• Description of the task:
Please repeat the records beneath this task exactly as they appear, but skip the images.

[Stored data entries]
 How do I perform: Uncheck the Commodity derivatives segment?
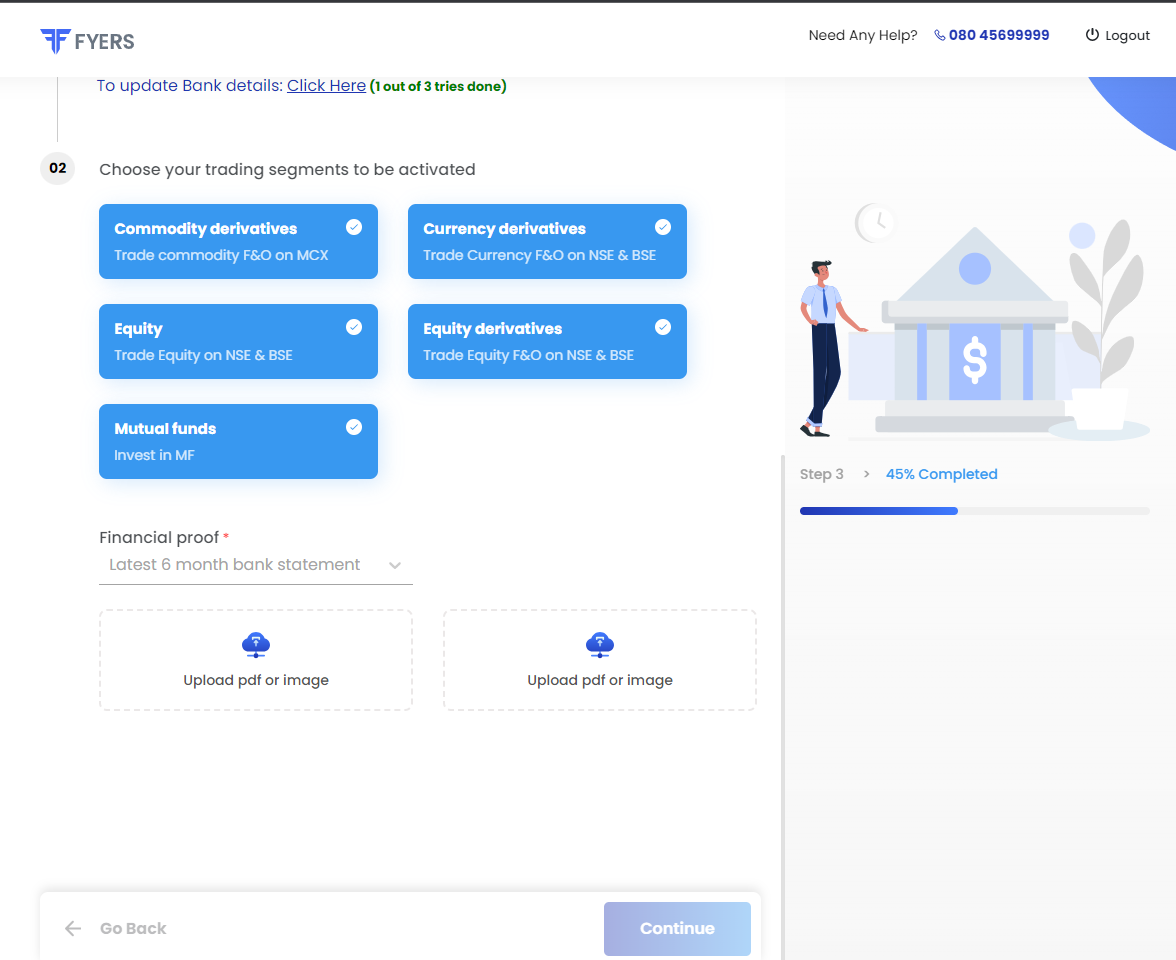pos(354,227)
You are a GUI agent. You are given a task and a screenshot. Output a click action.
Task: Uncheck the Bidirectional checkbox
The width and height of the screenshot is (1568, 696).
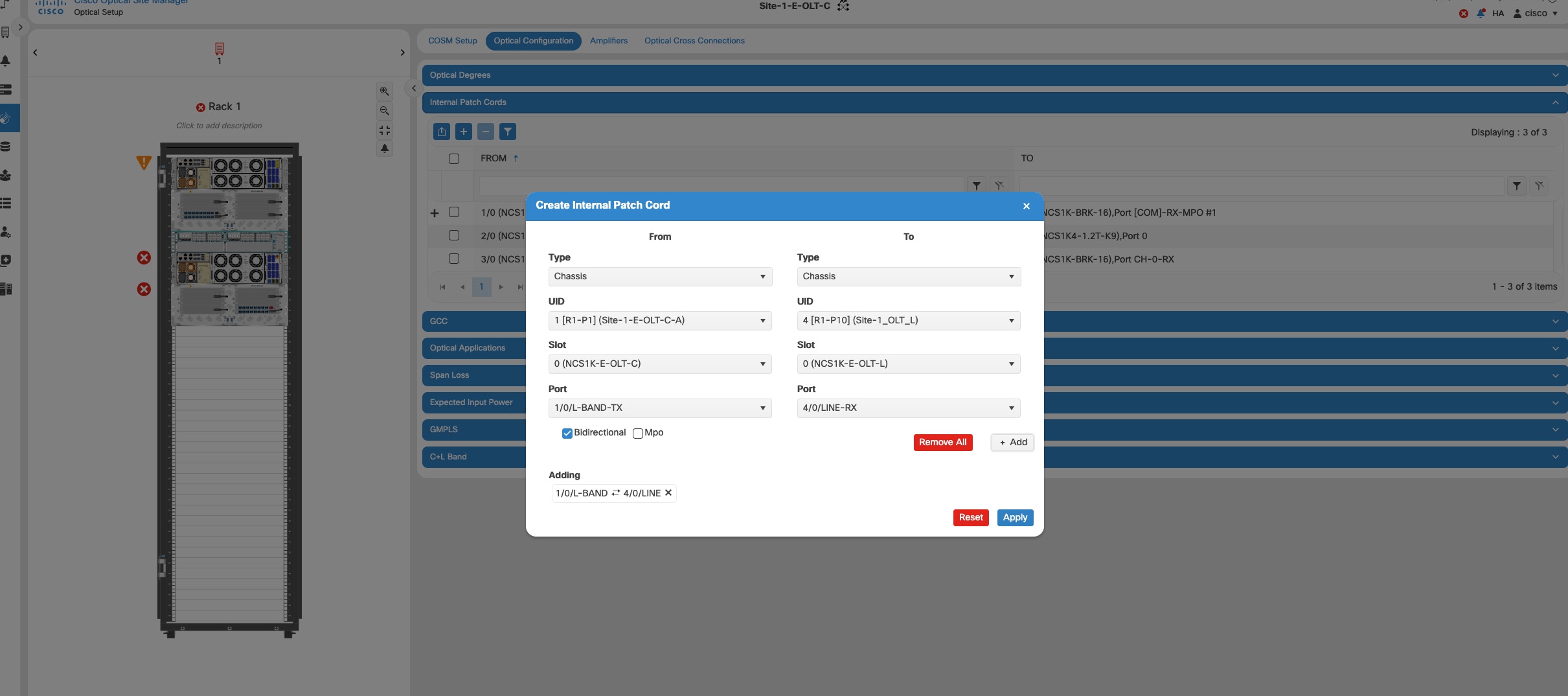tap(567, 434)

• Written response:
 How do I perform: Uncheck the Commodity derivatives segment?
pos(354,227)
You are a GUI agent. You are given a task and a screenshot. Output a click action.
Task: Uncheck the Bidirectional checkbox
The width and height of the screenshot is (1568, 696).
tap(567, 434)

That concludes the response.